While serological studies like this are rare, we have seen other research over the past couple of years suggesting that both H5N1 and H9N2 have caused silent, or unreported, infections in humans.
In September of this year we saw a study that reported the results of this kind of serological testing conducted in a rural village in Thailand in 2008 (see Bangladesh To Share H9N2 Bird Flu Virus).
Out of 800 villagers tested, the authors found 4.7% were seropositive for the Hong Kong H9N2 avian strain, 5.6% had antibodies to A/Thailand/676/2005 H5N1 bird flu, and 3.5% were shown to be seropositive to A/Thailand/384/2006 H5N1 .
Last May, in EID Journal: Unraveling Pakistan’s H5N1 Outbreak, we looked at a study that suggested that the actual number of human cases in the 2007 Pakistan cluster was higher than reported.
From the abstract, the authors write:
Volume 17, Number 6–June 2011
Mukhtiar Zaman, Saadia Ashraf, Nancy A. Dreyer, and Stephen Toovey
Human infection with avian influenza (H5N1) virus raises concern for the possibility of a pandemic. We report 20 cases, which ranged from asymptomatic to fatal, in Pakistan in 2007.
These cases indicate human-to-human-to-human transmission of this virus, and the number of cases may be higher than realized.
In May of 2009 (see Cambodian Study Finds Rare Asymptomatic H5N1 Infections) we saw a seroprevalence study published in the Journal of Infectious Diseases conducted on more than 600 members of a Cambodian village where 2 human H5N1 cases were detected in 2006.
Antibody titers showed that only 1% (7 of 674) of the villagers tested had contracted, and fought off, the H5N1 virus. A figure much lower than many had expected.
Another study – presented at the Options For Influenza Control VI Conference in Toronto in 2007, came up with similar results (see Seroprevalence Study).

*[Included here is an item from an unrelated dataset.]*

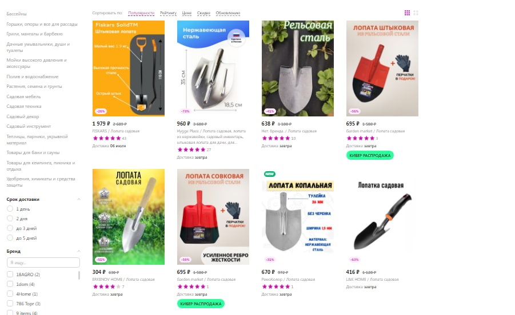
Task: Click the brand search field 'Я ищу...'
Action: pos(43,263)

So far, all we have are a few ragged pieces of this serological puzzle, gleaned over a period of several years from a handful of countries, and involving extremely small population samples.
All of which makes it impossible to draw any firm conclusions.
For the glass half-full crowd, these studies do suggest that mild or subclinical infections by these avian viruses – while not particularly common – can occur. And that may moderate the CFR somewhat.
For the glass half-empty contingent, the number of subclinical cases may not be enough to lower the CFR as much as some have hoped, and their detection – even these at low levels – raise concerns over the eventual adaptation of these viruses to humans.
What is sorely needed are more detailed serological studies, both among the general population where these viruses are endemic, and among close contacts to known H5N1 and H9N2 infections.
But these studies are expensive, difficult to mount due to geographic, societal, political and religious reasons, and are further complicated by the existence of least 20 genetically separate clades of the H5N1 virus, with many minor variants of each clade thrown in the mix.
A study conducted where clade 2.3.4 of the H5N1 virus is endemic may not tell us much about subclinical human infections in areas where clade 22.214.171.124 is circulating.
Without better data, public health officials are forced to make vital decisions regarding the pandemic potential of H5N1, H9N2, and many other novel viruses based on incomplete information.
Which is hardly an enviable position for a world that is unlikely to have much in the way of immunity to a future pandemic caused by one of these emerging influenza strains.